Married and with his self-esteem to defend, he appealed for the right to appear in the witness box to rebuff such ‘scandalous lies’. In addition to Brown’s evidence, Barrett had said that she caned him at Ward’s flat for the market price of £1 a stroke.
Not in all his life had Lazzolo been ‘so insulted and besmirched,’ he said. Both women were liars. ‘Why are these degenerates trying to ruin me? How can this be permitted?’
The jurors were unlikely to have known that scandal was not new to him. In 1943, when he would have been in his twenties, much worse accusations had been propelled at him. Arthur Stambois, an inventor of sorts, smeared him publicly as a ‘pimp, a diseased pervert, a Portuguese pig and swine.’
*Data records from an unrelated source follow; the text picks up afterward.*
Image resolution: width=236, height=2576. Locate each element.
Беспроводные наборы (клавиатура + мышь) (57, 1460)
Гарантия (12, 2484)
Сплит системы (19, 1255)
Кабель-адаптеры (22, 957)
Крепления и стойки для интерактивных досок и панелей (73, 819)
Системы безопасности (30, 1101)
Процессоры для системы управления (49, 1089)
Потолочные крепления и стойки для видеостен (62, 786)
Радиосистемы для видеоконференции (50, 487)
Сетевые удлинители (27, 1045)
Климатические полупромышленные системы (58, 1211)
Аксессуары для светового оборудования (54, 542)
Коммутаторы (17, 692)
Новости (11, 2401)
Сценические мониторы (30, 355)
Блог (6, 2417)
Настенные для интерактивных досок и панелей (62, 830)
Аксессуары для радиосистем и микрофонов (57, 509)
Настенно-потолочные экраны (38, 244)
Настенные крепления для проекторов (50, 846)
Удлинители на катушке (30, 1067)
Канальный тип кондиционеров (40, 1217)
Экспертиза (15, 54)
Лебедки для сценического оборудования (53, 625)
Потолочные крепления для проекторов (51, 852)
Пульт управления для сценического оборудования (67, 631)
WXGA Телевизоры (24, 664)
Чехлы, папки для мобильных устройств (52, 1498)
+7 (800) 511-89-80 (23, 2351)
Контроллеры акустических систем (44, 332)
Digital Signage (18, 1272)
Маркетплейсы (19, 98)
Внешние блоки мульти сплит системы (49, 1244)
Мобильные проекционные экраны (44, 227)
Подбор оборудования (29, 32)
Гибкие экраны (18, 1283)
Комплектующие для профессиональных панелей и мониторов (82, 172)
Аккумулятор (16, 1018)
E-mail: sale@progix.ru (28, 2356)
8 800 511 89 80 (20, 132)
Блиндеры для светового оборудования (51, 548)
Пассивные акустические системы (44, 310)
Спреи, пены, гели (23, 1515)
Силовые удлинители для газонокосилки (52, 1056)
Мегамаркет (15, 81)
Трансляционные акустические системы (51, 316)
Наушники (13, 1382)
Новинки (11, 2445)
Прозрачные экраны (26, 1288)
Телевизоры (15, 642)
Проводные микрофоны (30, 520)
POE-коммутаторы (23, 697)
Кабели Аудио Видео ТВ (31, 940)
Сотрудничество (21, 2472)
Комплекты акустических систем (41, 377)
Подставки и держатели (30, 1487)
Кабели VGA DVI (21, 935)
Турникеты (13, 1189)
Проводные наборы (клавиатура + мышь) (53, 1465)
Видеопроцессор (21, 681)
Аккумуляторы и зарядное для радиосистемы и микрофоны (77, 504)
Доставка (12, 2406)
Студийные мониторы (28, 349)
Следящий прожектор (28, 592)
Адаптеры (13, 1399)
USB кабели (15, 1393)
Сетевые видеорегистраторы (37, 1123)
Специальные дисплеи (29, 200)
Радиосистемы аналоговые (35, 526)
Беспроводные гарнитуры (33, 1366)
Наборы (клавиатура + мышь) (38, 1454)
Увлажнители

Could ‘Jack’ have been nudging me towards Lazzolo? It didn’t seem likely. Wrong kind of paint, for starters. Paint used by artists is very different from all types in the car-spraying industry. The paint stains on Brown and at least two of the other bodies were composed of globules. And how could this portrait painter be considered a bigger fish than Profumo? No, he didn’t fit.
Always there was the problem, the stumbling-block, the bedrock of logic, of being able to complete the circle: if Lazzolo killed Brown, he also had to be ‘Jack the Stripper’, killer of the others, and there was nothing whatsoever to couple him with any of the previous victims.